Rewrite the items below, swapping every "Privacy Policy" for "Privacy Notice" and leaving everything else the same.
>> start Input
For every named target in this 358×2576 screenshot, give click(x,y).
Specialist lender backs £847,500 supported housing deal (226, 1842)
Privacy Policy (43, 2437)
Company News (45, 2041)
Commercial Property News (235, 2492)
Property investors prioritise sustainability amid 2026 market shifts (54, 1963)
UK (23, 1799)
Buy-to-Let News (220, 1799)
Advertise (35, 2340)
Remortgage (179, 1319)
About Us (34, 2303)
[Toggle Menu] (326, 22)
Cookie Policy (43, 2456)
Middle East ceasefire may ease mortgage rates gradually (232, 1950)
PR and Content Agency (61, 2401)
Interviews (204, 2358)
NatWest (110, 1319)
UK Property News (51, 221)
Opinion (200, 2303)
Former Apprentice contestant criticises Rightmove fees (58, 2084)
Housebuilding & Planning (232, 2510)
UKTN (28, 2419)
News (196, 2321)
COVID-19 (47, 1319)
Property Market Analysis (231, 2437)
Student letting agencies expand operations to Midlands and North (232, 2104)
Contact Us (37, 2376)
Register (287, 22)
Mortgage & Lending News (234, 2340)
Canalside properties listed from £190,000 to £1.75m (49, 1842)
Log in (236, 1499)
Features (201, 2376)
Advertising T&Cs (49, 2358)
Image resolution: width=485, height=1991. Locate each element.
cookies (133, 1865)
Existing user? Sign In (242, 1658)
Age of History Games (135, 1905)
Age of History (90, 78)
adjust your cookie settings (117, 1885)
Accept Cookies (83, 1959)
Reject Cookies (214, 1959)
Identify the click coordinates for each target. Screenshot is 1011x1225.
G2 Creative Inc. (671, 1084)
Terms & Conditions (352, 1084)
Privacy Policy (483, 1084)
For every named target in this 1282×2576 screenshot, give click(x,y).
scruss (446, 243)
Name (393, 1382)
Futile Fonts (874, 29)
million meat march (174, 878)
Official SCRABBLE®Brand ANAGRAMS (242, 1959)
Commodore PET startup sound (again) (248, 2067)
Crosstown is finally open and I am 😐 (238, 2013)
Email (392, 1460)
>> end Input
▶ **Result for this task**
For every named target in this 358×2576 screenshot, give click(x,y).
Specialist lender backs £847,500 supported housing deal (226, 1842)
Privacy Notice (43, 2437)
Company News (45, 2041)
Commercial Property News (235, 2492)
Property investors prioritise sustainability amid 2026 market shifts (54, 1963)
UK (23, 1799)
Buy-to-Let News (220, 1799)
Advertise (35, 2340)
Remortgage (179, 1319)
About Us (34, 2303)
[Toggle Menu] (326, 22)
Cookie Policy (43, 2456)
Middle East ceasefire may ease mortgage rates gradually (232, 1950)
PR and Content Agency (61, 2401)
Interviews (204, 2358)
NatWest (110, 1319)
UK Property News (51, 221)
Opinion (200, 2303)
Former Apprentice contestant criticises Rightmove fees (58, 2084)
Housebuilding & Planning (232, 2510)
UKTN (28, 2419)
News (196, 2321)
COVID-19 (47, 1319)
Property Market Analysis (231, 2437)
Student letting agencies expand operations to Midlands and North (232, 2104)
Contact Us (37, 2376)
Register (287, 22)
Mortgage & Lending News (234, 2340)
Canalside properties listed from £190,000 to £1.75m (49, 1842)
Log in (236, 1499)
Features (201, 2376)
Advertising T&Cs (49, 2358)
Image resolution: width=485, height=1991. Locate each element.
cookies (133, 1865)
Existing user? Sign In (242, 1658)
Age of History Games (135, 1905)
Age of History (90, 78)
adjust your cookie settings (117, 1885)
Accept Cookies (83, 1959)
Reject Cookies (214, 1959)
Identify the click coordinates for each target. Screenshot is 1011x1225.
G2 Creative Inc. (671, 1084)
Terms & Conditions (352, 1084)
Privacy Notice (483, 1084)
For every named target in this 1282×2576 screenshot, give click(x,y).
scruss (446, 243)
Name (393, 1382)
Futile Fonts (874, 29)
million meat march (174, 878)
Official SCRABBLE®Brand ANAGRAMS (242, 1959)
Commodore PET startup sound (again) (248, 2067)
Crosstown is finally open and I am 😐 (238, 2013)
Email (392, 1460)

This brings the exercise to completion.